Goal —
Using the school garden article below, explain in one to three sentences why Heiler's daughters got excited about watering the garden when they were younger.

Source document —
The garden is an ideal spot to instill a sense of wonder and excitement about science in students. Cosgrove, who retired from teaching in 2006, returns twice a year to do garden-centered lessons with students. In the fall, she does several lessons with the kindergarten, first and second grade students. Activities include counting things in the garden, using flowers to create a rainbow, pulling carrots and digging up potatoes to eat, and looking for interesting items to use in art projects, explains Cosgrove.
Every spring, there is an All-School Garden Day where students, parents, and teachers participate in weeding, planting, watering and mulching. As they work, students are given information about plants and garden practices. Cosgrove notes that the students “learn that gardening is much more than planting a flower.”
Marble parents, Oligvie and Shawn Heiler, have helped numerous times with the spring garden day. “I enjoy that day very much, watching the children's excitement. Every year is a joy,” shares Heiler. She further notes, “at times I do not know who is more excited for garden day [Cosgrove] or the children. I know just by watching her she puts in her heart and soul into the garden and the children.”
The garden is filled with artwork that is just as colorful as the annuals and perennials and was mostly created by students. Over the years, art teacher, Sabrina Arceo, and students at all grade levels have produced the mosaic welcome plaque and the wooden insects that greet visitors at the fence surrounding the garden, the ceramic sun garden sticks and the clay ABC signs for the alphabet garden, the bean poles with designs for plants to climb on, and the colorful butterfly on one of the building walls.
This summer green beans, peppers, kohlrabi, tomatoes, carrots, and potatoes are growing in the garden. Cosgrove lines up Marble families and Master Gardener friends to water the garden for one week periods during the summer. Families who participate in watering are allowed to pick and take home vegetables. Heiler, whose family helps out in the summer explains that her family “loves the garden. Watering in the summer is fun. When our girls were younger they would get excited to water and see if any of the vegetables were ready to pick because they knew they could take them home to enjoy. They also enjoyed watching their flowers grow over the summer and check on the ones they planted.”

Stored data —
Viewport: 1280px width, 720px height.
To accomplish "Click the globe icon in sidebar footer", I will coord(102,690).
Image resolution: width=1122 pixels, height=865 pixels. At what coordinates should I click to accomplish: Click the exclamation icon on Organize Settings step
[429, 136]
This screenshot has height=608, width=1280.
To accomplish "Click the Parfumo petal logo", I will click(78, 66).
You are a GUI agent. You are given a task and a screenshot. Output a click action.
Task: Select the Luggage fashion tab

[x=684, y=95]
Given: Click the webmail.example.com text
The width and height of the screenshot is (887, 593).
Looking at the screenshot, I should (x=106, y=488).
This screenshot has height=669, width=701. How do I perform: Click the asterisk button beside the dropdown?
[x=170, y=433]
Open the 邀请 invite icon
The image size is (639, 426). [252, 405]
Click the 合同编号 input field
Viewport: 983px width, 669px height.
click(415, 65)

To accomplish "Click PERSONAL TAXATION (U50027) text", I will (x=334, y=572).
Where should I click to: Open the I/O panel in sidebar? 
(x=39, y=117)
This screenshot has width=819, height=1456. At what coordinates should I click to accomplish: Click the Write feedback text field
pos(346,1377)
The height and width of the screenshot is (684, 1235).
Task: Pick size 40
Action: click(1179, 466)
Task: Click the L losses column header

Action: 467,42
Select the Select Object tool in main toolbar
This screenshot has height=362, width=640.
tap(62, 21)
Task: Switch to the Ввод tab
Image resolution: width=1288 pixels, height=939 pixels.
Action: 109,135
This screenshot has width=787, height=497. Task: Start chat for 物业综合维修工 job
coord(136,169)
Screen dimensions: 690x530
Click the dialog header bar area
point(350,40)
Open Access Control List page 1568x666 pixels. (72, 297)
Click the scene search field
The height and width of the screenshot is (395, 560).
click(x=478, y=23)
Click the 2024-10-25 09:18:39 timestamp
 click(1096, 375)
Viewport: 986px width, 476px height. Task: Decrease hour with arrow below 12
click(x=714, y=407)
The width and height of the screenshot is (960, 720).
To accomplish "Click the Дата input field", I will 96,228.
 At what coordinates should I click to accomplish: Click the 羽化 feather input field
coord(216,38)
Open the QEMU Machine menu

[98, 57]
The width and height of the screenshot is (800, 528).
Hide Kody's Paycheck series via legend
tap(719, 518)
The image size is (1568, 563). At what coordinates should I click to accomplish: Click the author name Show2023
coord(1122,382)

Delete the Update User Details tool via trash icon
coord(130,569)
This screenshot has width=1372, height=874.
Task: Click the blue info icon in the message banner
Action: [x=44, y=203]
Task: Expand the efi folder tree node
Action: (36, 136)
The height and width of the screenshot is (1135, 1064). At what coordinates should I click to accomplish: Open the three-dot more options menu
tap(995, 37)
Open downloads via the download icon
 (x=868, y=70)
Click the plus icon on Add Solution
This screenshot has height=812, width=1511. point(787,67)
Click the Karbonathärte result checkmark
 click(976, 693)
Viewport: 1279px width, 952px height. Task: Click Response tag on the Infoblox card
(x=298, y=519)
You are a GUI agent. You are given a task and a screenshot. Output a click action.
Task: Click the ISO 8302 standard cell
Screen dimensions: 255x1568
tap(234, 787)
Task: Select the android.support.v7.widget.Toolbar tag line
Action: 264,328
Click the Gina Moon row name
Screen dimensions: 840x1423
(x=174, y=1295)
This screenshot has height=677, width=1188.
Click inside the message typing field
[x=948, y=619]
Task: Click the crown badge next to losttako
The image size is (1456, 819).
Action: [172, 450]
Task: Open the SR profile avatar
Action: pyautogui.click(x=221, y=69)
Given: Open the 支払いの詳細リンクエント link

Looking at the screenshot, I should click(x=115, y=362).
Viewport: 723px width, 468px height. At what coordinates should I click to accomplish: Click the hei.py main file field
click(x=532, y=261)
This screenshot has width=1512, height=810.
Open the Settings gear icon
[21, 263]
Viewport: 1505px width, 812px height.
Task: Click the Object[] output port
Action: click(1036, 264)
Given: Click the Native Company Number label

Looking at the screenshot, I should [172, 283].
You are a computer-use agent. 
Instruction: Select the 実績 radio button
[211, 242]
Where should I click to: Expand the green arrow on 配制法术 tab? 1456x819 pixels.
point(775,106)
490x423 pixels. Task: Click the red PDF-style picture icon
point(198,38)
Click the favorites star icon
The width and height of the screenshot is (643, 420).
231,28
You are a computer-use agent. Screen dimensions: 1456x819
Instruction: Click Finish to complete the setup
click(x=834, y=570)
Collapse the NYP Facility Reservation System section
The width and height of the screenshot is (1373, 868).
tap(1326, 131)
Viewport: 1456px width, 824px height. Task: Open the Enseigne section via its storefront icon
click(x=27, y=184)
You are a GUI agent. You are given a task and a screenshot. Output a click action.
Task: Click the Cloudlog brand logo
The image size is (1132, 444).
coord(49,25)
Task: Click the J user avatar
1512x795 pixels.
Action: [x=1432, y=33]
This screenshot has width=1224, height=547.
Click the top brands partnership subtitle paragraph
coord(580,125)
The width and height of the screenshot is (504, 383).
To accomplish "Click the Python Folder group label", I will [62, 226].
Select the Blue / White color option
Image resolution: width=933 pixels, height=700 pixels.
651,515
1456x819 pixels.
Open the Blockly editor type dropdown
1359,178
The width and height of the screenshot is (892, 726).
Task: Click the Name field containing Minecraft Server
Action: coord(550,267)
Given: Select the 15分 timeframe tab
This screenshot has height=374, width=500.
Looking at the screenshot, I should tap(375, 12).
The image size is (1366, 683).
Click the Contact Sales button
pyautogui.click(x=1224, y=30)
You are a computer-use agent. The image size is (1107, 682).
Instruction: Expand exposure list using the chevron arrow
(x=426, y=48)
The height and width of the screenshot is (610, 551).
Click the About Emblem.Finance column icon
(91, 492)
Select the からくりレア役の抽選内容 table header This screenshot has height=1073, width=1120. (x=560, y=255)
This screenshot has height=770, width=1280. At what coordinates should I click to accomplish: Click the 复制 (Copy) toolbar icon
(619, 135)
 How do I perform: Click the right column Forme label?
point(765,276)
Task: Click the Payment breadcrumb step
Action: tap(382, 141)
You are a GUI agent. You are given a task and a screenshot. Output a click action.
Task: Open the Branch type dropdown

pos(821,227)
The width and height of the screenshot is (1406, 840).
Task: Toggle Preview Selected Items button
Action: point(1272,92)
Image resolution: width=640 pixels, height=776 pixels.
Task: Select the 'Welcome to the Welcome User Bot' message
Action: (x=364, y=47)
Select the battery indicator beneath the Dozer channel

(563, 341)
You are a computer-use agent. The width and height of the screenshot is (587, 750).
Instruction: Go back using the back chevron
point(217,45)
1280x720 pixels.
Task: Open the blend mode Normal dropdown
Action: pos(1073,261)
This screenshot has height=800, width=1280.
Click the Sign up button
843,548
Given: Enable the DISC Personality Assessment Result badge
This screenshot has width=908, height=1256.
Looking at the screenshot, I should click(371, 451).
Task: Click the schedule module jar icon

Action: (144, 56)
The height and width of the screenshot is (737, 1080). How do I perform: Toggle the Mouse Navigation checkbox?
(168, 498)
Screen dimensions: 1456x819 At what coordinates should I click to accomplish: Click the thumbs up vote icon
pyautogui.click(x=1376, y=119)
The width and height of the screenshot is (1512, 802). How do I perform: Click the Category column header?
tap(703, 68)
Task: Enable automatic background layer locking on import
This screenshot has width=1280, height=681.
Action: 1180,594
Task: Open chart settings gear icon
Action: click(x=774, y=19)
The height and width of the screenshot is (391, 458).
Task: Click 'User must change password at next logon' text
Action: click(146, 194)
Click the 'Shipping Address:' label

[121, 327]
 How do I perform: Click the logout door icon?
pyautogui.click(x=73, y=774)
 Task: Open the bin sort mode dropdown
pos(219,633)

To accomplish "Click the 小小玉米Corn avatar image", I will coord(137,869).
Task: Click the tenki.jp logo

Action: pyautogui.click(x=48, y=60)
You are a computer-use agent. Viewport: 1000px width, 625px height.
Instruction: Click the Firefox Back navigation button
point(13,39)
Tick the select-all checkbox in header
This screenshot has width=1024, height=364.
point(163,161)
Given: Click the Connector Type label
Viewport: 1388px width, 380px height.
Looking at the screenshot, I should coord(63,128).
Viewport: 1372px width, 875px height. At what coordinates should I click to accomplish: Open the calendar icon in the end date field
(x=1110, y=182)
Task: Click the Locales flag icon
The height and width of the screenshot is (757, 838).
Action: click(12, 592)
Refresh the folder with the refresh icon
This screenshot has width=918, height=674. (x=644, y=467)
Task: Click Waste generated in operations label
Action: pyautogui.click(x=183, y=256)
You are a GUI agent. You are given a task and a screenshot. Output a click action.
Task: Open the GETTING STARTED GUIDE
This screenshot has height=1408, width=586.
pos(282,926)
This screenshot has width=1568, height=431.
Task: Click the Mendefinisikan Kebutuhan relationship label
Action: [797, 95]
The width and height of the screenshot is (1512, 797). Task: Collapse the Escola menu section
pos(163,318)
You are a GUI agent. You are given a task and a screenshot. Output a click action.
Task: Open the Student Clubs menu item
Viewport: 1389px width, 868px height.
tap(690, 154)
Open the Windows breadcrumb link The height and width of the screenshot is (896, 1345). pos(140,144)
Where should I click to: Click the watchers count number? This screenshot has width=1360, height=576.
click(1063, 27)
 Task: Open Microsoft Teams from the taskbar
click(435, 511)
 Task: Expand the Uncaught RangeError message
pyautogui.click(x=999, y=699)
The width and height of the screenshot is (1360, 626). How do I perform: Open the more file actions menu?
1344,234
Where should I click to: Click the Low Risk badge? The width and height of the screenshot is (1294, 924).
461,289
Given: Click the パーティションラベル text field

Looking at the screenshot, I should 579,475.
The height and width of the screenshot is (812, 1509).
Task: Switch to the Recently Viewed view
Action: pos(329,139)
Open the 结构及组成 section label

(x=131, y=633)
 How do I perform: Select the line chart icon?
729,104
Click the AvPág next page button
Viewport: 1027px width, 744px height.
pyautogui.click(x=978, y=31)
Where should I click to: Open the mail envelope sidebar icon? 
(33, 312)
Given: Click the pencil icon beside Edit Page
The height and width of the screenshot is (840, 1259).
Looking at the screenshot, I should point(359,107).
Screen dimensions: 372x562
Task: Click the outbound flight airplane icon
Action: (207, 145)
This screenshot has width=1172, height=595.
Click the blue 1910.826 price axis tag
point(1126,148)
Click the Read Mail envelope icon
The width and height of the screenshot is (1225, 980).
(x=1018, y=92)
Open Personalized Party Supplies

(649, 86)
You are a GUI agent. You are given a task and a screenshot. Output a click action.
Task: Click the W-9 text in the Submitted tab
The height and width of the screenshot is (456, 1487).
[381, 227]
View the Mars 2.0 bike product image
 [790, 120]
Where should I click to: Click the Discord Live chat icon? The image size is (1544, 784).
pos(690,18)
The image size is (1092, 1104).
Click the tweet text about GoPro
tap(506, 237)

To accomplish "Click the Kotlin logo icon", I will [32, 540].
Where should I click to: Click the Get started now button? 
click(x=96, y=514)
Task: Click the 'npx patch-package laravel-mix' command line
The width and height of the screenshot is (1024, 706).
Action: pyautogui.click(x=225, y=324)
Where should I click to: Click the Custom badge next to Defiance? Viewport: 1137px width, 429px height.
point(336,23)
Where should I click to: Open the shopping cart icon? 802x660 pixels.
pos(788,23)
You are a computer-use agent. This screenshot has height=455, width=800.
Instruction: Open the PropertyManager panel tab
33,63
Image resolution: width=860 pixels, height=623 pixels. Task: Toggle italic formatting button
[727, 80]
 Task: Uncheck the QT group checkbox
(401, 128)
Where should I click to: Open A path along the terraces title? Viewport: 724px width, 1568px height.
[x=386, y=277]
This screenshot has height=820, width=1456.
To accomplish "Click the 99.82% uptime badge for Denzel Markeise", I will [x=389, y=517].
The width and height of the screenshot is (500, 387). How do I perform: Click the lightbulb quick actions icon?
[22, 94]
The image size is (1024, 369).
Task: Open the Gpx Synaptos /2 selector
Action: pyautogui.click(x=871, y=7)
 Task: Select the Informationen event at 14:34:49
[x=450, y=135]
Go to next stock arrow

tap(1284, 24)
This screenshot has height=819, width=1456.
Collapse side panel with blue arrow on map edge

Written answer —
Families who water the garden in summer are allowed to pick vegetables and take them home. The girls were eager to see whether any vegetables were ready to pick because they knew they could take them home to enjoy.